> **TEXTE PRÉSENTÉ**
Publié le 17.02.2023

Le mot du Doyen, Joachim Negel - SP 2023/I


Il y aurait de nombreux sujets pour un « Mot du Doyen » en ce début de semestre : la guerre russe en Ukraine entre dans sa deuxième année et on n’en voit pas la fin ; dans l’est de la Turquie, un tremblement de terre comme il s’en produit tous les quelques siècles a dévasté les régions les plus anciennes (dont l’antique Antioche) et ruiné la vie de centaines de milliers de personnes ; et puis, le 5 janvier, jour de la commémoration de saint Siméon le Stylite, le théologien et « pape émérite » Joseph Ratzinger/Benoît XVI a été enterré dans la basilique Saint-Pierre de Rome. – Bien que ces trois événements donnent tout autant à réfléchir, c’est le dernier qui est retenu pour le « Mot du Doyen » d’aujourd’hui. Que signifie ce départ pour la théologie et l’Église ? Et que donne-t-il à penser en termes de culture, de société et de religion ?

Il ne fait aucun doute que Joseph Ratzinger était un homme d’une grande érudition, d’une grande précision analytique et d’une éloquence impressionnante. Celui qui s’entretenait avec lui n’avait pas encore fini de poser sa question qu’il recevait déjà une réponse très concise, prête à être imprimée, et ce non seulement en allemand, la langue maternelle de Ratzinger, mais aussi en italien, en français, en anglais, et si nécessaire en espagnol, en portugais ou en latin. L’élégance sublime de nombre de ses textes est impressionnante ; ils tournent tous autour de ce centre de la foi chrétienne qui ne peut être décrit qu’approximativement : le mystère du Logos qui se révèle en Jésus de Nazareth, ce Verbe qui est « au commencement » (« in principio ») et dans lequel tout trouve son fondement et son soutien ultimes : Vérité et Raison, Cosmos et Histoire, Homme, Église, société. On peut qualifier Joseph Ratzinger d’« écrivain spirituel » au meilleur sens du terme (ce que l’on ne peut pas dire de tous les théologiens).

> **ENREGISTREMENTS DE DONNÉES**
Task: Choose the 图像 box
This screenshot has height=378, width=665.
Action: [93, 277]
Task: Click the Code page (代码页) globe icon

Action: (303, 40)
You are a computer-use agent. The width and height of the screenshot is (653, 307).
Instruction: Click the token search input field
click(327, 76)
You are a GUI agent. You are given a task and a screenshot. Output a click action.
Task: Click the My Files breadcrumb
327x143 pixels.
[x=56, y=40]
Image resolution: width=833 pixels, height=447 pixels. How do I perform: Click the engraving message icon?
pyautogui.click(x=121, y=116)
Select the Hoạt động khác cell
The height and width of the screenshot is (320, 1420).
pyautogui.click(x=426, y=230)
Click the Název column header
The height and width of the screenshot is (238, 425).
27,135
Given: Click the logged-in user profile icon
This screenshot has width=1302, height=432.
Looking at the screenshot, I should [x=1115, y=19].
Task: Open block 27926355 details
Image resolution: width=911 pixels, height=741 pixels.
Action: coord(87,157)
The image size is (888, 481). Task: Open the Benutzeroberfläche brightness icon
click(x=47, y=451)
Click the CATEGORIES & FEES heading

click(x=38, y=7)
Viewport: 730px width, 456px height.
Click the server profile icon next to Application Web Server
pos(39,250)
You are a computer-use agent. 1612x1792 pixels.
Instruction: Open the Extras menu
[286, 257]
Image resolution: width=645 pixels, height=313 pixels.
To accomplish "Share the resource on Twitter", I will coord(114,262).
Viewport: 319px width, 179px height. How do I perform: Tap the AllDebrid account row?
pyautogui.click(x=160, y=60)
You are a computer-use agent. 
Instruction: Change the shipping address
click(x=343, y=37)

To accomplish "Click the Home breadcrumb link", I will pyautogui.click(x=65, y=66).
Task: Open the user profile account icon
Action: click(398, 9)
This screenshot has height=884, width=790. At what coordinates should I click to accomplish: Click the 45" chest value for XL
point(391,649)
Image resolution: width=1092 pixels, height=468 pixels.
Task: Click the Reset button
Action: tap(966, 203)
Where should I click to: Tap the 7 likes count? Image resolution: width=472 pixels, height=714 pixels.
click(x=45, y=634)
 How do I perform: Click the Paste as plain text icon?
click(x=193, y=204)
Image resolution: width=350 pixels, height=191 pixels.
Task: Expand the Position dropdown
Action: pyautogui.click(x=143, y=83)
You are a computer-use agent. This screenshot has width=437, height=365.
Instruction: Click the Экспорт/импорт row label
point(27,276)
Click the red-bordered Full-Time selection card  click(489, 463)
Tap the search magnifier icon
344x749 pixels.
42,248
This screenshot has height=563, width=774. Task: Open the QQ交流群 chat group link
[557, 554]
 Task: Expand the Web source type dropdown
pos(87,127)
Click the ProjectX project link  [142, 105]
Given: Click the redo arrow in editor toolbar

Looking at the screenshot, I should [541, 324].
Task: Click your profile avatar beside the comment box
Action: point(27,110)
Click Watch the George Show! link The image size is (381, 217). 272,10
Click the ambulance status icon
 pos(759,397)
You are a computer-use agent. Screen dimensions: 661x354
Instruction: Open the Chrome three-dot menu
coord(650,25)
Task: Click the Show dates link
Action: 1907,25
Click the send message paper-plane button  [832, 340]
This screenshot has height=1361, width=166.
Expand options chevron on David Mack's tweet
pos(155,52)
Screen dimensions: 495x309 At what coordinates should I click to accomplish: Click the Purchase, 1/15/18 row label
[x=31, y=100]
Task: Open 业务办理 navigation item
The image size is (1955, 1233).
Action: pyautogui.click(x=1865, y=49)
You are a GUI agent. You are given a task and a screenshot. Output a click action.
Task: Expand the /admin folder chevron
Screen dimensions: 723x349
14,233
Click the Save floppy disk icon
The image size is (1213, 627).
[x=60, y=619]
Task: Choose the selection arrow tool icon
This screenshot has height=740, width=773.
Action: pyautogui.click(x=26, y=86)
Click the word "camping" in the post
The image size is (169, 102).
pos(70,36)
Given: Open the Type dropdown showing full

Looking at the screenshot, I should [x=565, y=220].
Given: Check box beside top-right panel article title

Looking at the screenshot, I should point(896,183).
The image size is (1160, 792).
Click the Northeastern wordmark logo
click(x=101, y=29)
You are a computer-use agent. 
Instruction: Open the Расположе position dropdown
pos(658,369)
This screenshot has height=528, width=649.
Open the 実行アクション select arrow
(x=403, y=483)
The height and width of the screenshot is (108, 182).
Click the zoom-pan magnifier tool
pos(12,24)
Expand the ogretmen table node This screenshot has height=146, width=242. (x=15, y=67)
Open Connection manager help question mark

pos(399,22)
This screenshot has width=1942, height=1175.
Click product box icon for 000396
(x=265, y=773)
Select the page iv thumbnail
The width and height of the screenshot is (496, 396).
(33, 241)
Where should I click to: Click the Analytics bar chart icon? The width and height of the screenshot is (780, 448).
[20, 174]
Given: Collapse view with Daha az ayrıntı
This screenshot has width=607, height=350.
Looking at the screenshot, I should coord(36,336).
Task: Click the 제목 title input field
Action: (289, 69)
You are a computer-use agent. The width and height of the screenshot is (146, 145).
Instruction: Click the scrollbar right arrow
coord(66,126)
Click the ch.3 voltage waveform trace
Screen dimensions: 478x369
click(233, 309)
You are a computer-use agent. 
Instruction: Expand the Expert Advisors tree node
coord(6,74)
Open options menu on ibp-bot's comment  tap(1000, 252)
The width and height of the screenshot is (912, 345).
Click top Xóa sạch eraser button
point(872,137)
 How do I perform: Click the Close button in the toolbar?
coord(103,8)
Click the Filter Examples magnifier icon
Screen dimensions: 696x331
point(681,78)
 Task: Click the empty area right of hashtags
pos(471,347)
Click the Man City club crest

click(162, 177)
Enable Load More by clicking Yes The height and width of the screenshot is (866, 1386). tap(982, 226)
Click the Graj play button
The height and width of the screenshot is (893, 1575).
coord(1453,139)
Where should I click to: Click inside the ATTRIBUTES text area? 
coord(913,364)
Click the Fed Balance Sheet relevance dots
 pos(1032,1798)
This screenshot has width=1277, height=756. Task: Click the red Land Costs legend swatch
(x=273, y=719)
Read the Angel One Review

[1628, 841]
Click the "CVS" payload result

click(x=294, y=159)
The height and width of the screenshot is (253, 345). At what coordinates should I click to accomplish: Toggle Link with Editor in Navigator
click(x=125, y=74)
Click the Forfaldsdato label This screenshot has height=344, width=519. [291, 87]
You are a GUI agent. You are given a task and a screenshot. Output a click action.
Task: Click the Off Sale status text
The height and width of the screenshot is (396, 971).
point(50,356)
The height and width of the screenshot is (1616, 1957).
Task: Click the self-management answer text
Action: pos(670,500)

> **CONSIGNE 1**
Recopiez à l'identique le passage du mot du doyen qui commence par « Le mot du Doyen, Joachim » et se termine par « et de religion ? ».
> **CONSIGNE 2**
D'après le mot du doyen, à quelle date et dans quel lieu Joseph Ratzinger a-t-il été enterré ?
> **CONSIGNE 3**
Dressez la liste complète des langues dans lesquelles, selon le mot du doyen, Joseph Ratzinger répondait à ses interlocuteurs.

> **RÉPONSE 1**
Le mot du Doyen, Joachim Negel - SP 2023/I


Il y aurait de nombreux sujets pour un « Mot du Doyen » en ce début de semestre : la guerre russe en Ukraine entre dans sa deuxième année et on n’en voit pas la fin ; dans l’est de la Turquie, un tremblement de terre comme il s’en produit tous les quelques siècles a dévasté les régions les plus anciennes (dont l’antique Antioche) et ruiné la vie de centaines de milliers de personnes ; et puis, le 5 janvier, jour de la commémoration de saint Siméon le Stylite, le théologien et « pape émérite » Joseph Ratzinger/Benoît XVI a été enterré dans la basilique Saint-Pierre de Rome. – Bien que ces trois événements donnent tout autant à réfléchir, c’est le dernier qui est retenu pour le « Mot du Doyen » d’aujourd’hui. Que signifie ce départ pour la théologie et l’Église ? Et que donne-t-il à penser en termes de culture, de société et de religion ?

> **RÉPONSE 2**
Le 5 janvier, dans la basilique Saint-Pierre de Rome.

> **RÉPONSE 3**
- allemand
- italien
- français
- anglais
- espagnol
- portugais
- latin